Le mercredi 1er août 2012, un collègue Contrôleur du Travail qui voulait opérer un contrôle de travail dissimulé dans un bazar-tabac de Balaruc-les Bains dans l'Hérault a été victime d'un employeur qui s'est violemment opposé à l'agent de l'Inspection du travail.

Outre qu'il a essayé de le frapper à coups de pied, notre collègue a été, par ailleurs, copieusement insulté puis à fait l'objet d'injures racistes. Ces injures racistes sont d'une particulière gravité. 

Les coups portés n'ont pu être évités que parce que deux gendarmes étaient présents lors de ce contrôle, à la demande de notre collègue. Ils ont par ailleurs demandé à l'agresseur de reposer une paire de ciseaux dont il s'était emparé, menaçant. 

Notre organisation est particulièrement préoccupée par l'accroissement de la violence lors des contrôles. Que ce serait-il passé en l'absence des forces de l'ordre ? Comment même est-il possible que cet employeur ait pu agir ainsi en leur présence ? Cette situation est infiniment inquiétante pour l'ensemble des agents.

L'Union Régionale Interprofessionnelle CFDT du Languedoc Roussillon et le SYNTEF-CFDT ont immédiatement réagi et demandé à être reçus par le Préfet de Région.

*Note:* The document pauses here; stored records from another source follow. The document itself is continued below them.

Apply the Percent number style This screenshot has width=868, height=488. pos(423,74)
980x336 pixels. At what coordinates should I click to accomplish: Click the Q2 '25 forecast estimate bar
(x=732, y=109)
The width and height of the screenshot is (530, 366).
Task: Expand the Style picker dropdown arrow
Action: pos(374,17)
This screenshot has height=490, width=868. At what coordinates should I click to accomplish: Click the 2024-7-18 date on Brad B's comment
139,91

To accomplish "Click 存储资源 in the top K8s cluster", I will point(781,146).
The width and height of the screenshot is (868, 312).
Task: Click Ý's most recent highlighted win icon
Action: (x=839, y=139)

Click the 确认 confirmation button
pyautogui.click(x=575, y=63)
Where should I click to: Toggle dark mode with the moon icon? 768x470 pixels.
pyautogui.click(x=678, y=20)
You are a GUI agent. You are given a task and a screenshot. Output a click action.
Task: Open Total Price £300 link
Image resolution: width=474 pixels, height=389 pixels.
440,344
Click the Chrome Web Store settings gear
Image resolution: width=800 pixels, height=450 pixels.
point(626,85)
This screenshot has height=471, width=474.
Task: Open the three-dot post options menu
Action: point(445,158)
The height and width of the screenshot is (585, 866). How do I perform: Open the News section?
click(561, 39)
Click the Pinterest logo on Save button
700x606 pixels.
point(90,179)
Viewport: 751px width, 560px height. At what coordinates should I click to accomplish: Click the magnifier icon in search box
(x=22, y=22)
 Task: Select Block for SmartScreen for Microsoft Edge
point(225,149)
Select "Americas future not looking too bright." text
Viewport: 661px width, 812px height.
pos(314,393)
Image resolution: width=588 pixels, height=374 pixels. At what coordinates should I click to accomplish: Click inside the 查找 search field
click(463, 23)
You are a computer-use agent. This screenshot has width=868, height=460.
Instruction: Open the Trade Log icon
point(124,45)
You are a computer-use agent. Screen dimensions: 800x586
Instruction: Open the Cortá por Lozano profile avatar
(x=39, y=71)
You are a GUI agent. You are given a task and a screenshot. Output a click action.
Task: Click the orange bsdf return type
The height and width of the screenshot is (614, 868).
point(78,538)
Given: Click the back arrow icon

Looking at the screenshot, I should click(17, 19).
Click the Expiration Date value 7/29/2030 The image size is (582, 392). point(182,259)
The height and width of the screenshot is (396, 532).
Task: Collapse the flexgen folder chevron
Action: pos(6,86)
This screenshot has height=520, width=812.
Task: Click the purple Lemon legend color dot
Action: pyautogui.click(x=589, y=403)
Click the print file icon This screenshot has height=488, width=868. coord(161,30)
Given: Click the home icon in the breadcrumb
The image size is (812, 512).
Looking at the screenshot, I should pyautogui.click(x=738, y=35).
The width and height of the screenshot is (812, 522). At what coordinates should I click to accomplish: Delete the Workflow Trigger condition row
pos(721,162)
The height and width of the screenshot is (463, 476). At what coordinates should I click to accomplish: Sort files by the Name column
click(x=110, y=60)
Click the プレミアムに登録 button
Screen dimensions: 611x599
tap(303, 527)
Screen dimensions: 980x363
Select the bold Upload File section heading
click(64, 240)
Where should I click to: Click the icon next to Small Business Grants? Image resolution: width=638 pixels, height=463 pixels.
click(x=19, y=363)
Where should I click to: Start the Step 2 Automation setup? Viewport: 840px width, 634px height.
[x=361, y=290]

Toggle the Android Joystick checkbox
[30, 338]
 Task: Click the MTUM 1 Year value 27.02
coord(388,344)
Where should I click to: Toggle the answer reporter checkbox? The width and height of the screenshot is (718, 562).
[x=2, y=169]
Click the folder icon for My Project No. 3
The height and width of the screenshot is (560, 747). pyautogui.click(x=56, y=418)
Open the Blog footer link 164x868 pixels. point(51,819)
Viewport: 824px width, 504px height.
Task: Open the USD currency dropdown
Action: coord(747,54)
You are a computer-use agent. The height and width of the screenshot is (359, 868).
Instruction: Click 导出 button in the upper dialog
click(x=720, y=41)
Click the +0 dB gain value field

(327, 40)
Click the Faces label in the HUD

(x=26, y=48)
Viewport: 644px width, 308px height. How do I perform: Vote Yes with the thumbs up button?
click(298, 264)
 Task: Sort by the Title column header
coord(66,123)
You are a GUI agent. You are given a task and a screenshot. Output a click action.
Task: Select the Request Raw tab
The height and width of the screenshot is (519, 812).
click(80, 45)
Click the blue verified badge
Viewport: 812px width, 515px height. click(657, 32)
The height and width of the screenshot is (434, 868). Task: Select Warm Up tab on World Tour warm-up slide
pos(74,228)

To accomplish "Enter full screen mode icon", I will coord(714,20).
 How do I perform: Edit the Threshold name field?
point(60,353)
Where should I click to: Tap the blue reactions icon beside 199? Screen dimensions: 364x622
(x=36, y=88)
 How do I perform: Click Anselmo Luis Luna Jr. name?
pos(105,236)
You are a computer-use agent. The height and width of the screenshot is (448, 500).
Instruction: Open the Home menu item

Nous avons été reçus par le Secrétaire Général de la Préfecture le 20 Août 2012 en présence d'un représentant de la DIRECCTE. Nous avons rappelé l'importance d'un soutien sans faille et public de l'action de l'Inspection du travail et d'une condamnation forte et, elle aussi publique, des agissements delictueux de tels employeurs.

Nous reprendrons, dans ce cadre, rendez-vous avec le Préfet de Région. 

L'employeur a été entendu par la gendarmerie et le parquet a décidé de poursuivre l'employeur qui pour ces délits pourrait être condamné jusqu'à la peine de six ans d'emprissonnement et 22 000 euros d'amende.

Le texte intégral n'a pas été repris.